#### [AIM OF THE EXERCISE]
Reproduce the listing below, switching "computer-use agent" to "screen-navigation agent" wherever it occurs and leaving everything else unchanged.

--- start of INFORMATION GIVEN ---

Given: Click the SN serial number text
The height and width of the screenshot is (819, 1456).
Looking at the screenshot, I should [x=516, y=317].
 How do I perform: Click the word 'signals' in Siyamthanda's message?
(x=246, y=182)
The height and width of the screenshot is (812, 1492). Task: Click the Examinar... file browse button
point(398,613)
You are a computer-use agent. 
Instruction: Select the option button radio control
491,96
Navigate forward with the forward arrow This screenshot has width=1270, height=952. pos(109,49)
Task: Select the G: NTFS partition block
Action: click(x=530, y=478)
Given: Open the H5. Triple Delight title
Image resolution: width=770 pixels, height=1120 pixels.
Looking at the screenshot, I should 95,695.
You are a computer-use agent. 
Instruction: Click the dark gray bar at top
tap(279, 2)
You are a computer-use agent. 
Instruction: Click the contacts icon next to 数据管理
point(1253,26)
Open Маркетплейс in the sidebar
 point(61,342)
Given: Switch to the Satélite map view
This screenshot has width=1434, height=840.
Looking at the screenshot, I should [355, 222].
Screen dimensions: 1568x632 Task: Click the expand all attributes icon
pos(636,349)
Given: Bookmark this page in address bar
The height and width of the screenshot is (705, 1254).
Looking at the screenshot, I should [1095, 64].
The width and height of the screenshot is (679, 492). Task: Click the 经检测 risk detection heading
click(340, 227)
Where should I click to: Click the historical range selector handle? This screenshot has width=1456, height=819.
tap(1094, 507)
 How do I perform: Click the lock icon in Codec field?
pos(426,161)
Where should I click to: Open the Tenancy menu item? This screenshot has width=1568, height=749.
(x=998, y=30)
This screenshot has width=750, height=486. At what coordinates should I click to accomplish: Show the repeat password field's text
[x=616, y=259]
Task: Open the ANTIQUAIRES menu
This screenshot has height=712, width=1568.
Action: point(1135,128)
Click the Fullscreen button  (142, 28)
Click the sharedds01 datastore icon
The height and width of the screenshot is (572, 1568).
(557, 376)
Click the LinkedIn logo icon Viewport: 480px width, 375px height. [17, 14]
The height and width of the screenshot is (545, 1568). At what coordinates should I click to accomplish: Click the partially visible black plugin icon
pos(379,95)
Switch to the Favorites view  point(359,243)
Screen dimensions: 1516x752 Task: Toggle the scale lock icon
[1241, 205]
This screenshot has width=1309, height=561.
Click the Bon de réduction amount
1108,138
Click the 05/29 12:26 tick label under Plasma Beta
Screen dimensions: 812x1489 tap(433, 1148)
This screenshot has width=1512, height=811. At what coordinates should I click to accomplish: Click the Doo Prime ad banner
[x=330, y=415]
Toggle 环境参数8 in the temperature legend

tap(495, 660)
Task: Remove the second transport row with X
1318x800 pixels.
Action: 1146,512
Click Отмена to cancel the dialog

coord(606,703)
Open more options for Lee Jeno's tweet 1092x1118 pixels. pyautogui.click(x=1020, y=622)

--- end of INFORMATION GIVEN ---

#### [EXERCISE RESPONSE]
Given: Click the SN serial number text
The height and width of the screenshot is (819, 1456).
Looking at the screenshot, I should [x=516, y=317].
 How do I perform: Click the word 'signals' in Siyamthanda's message?
(x=246, y=182)
The height and width of the screenshot is (812, 1492). Task: Click the Examinar... file browse button
point(398,613)
You are a screen-navigation agent. 
Instruction: Select the option button radio control
491,96
Navigate forward with the forward arrow This screenshot has width=1270, height=952. pos(109,49)
Task: Select the G: NTFS partition block
Action: click(x=530, y=478)
Given: Open the H5. Triple Delight title
Image resolution: width=770 pixels, height=1120 pixels.
Looking at the screenshot, I should 95,695.
You are a screen-navigation agent. 
Instruction: Click the dark gray bar at top
tap(279, 2)
You are a screen-navigation agent. 
Instruction: Click the contacts icon next to 数据管理
point(1253,26)
Open Маркетплейс in the sidebar
 point(61,342)
Given: Switch to the Satélite map view
This screenshot has width=1434, height=840.
Looking at the screenshot, I should [355, 222].
Screen dimensions: 1568x632 Task: Click the expand all attributes icon
pos(636,349)
Given: Bookmark this page in address bar
The height and width of the screenshot is (705, 1254).
Looking at the screenshot, I should [1095, 64].
The width and height of the screenshot is (679, 492). Task: Click the 经检测 risk detection heading
click(340, 227)
Where should I click to: Click the historical range selector handle? This screenshot has width=1456, height=819.
tap(1094, 507)
 How do I perform: Click the lock icon in Codec field?
pos(426,161)
Where should I click to: Open the Tenancy menu item? This screenshot has width=1568, height=749.
(x=998, y=30)
This screenshot has width=750, height=486. At what coordinates should I click to accomplish: Show the repeat password field's text
[x=616, y=259]
Task: Open the ANTIQUAIRES menu
This screenshot has height=712, width=1568.
Action: point(1135,128)
Click the Fullscreen button  (142, 28)
Click the sharedds01 datastore icon
The height and width of the screenshot is (572, 1568).
(557, 376)
Click the LinkedIn logo icon Viewport: 480px width, 375px height. [17, 14]
The height and width of the screenshot is (545, 1568). At what coordinates should I click to accomplish: Click the partially visible black plugin icon
pos(379,95)
Switch to the Favorites view  point(359,243)
Screen dimensions: 1516x752 Task: Toggle the scale lock icon
[1241, 205]
This screenshot has width=1309, height=561.
Click the Bon de réduction amount
1108,138
Click the 05/29 12:26 tick label under Plasma Beta
Screen dimensions: 812x1489 tap(433, 1148)
This screenshot has width=1512, height=811. At what coordinates should I click to accomplish: Click the Doo Prime ad banner
[x=330, y=415]
Toggle 环境参数8 in the temperature legend

tap(495, 660)
Task: Remove the second transport row with X
1318x800 pixels.
Action: 1146,512
Click Отмена to cancel the dialog

coord(606,703)
Open more options for Lee Jeno's tweet 1092x1118 pixels. pyautogui.click(x=1020, y=622)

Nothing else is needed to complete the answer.